Input material |
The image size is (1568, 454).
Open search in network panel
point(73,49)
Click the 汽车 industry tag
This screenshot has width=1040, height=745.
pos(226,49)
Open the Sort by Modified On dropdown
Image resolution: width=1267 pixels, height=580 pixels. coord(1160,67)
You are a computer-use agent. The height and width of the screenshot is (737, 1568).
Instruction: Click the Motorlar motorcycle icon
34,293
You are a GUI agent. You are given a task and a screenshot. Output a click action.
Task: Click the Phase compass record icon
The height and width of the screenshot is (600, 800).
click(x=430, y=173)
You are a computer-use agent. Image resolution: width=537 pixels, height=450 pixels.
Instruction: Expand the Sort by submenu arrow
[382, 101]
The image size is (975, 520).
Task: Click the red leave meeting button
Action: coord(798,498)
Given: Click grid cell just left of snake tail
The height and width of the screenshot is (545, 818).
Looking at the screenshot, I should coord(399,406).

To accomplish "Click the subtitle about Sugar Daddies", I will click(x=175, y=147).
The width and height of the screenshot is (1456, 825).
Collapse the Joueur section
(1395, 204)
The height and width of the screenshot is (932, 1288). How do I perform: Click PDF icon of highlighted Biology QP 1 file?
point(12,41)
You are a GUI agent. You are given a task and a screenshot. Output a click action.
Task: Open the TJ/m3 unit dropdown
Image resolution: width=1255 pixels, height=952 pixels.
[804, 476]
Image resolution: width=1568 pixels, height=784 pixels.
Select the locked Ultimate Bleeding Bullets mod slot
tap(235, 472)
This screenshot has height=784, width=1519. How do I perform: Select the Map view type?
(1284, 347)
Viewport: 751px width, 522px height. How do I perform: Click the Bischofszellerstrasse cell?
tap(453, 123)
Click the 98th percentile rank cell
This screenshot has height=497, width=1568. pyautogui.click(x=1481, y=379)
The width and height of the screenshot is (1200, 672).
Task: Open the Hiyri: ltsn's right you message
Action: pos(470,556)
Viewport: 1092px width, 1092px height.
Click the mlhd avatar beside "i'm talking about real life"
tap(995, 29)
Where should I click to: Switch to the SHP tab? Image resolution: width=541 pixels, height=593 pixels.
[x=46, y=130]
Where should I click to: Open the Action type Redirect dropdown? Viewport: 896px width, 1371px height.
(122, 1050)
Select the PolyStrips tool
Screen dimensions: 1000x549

Problem description |
Can you rewrite all of the rows above, changing "dropdown" to "drop-down list" everywhere and leaving everything else as it is?

Completed task |
The image size is (1568, 454).
Open search in network panel
point(73,49)
Click the 汽车 industry tag
This screenshot has width=1040, height=745.
pos(226,49)
Open the Sort by Modified On drop-down list
Image resolution: width=1267 pixels, height=580 pixels. coord(1160,67)
You are a computer-use agent. The height and width of the screenshot is (737, 1568).
Instruction: Click the Motorlar motorcycle icon
34,293
You are a GUI agent. You are given a task and a screenshot. Output a click action.
Task: Click the Phase compass record icon
The height and width of the screenshot is (600, 800).
click(x=430, y=173)
You are a computer-use agent. Image resolution: width=537 pixels, height=450 pixels.
Instruction: Expand the Sort by submenu arrow
[382, 101]
The image size is (975, 520).
Task: Click the red leave meeting button
Action: coord(798,498)
Given: Click grid cell just left of snake tail
The height and width of the screenshot is (545, 818).
Looking at the screenshot, I should coord(399,406).

To accomplish "Click the subtitle about Sugar Daddies", I will click(x=175, y=147).
The width and height of the screenshot is (1456, 825).
Collapse the Joueur section
(1395, 204)
The height and width of the screenshot is (932, 1288). How do I perform: Click PDF icon of highlighted Biology QP 1 file?
point(12,41)
You are a GUI agent. You are given a task and a screenshot. Output a click action.
Task: Open the TJ/m3 unit drop-down list
Image resolution: width=1255 pixels, height=952 pixels.
[804, 476]
Image resolution: width=1568 pixels, height=784 pixels.
Select the locked Ultimate Bleeding Bullets mod slot
tap(235, 472)
This screenshot has height=784, width=1519. How do I perform: Select the Map view type?
(1284, 347)
Viewport: 751px width, 522px height. How do I perform: Click the Bischofszellerstrasse cell?
tap(453, 123)
Click the 98th percentile rank cell
This screenshot has height=497, width=1568. pyautogui.click(x=1481, y=379)
The width and height of the screenshot is (1200, 672).
Task: Open the Hiyri: ltsn's right you message
Action: pos(470,556)
Viewport: 1092px width, 1092px height.
Click the mlhd avatar beside "i'm talking about real life"
tap(995, 29)
Where should I click to: Switch to the SHP tab? Image resolution: width=541 pixels, height=593 pixels.
[x=46, y=130]
Where should I click to: Open the Action type Redirect drop-down list? Viewport: 896px width, 1371px height.
(122, 1050)
Select the PolyStrips tool
Screen dimensions: 1000x549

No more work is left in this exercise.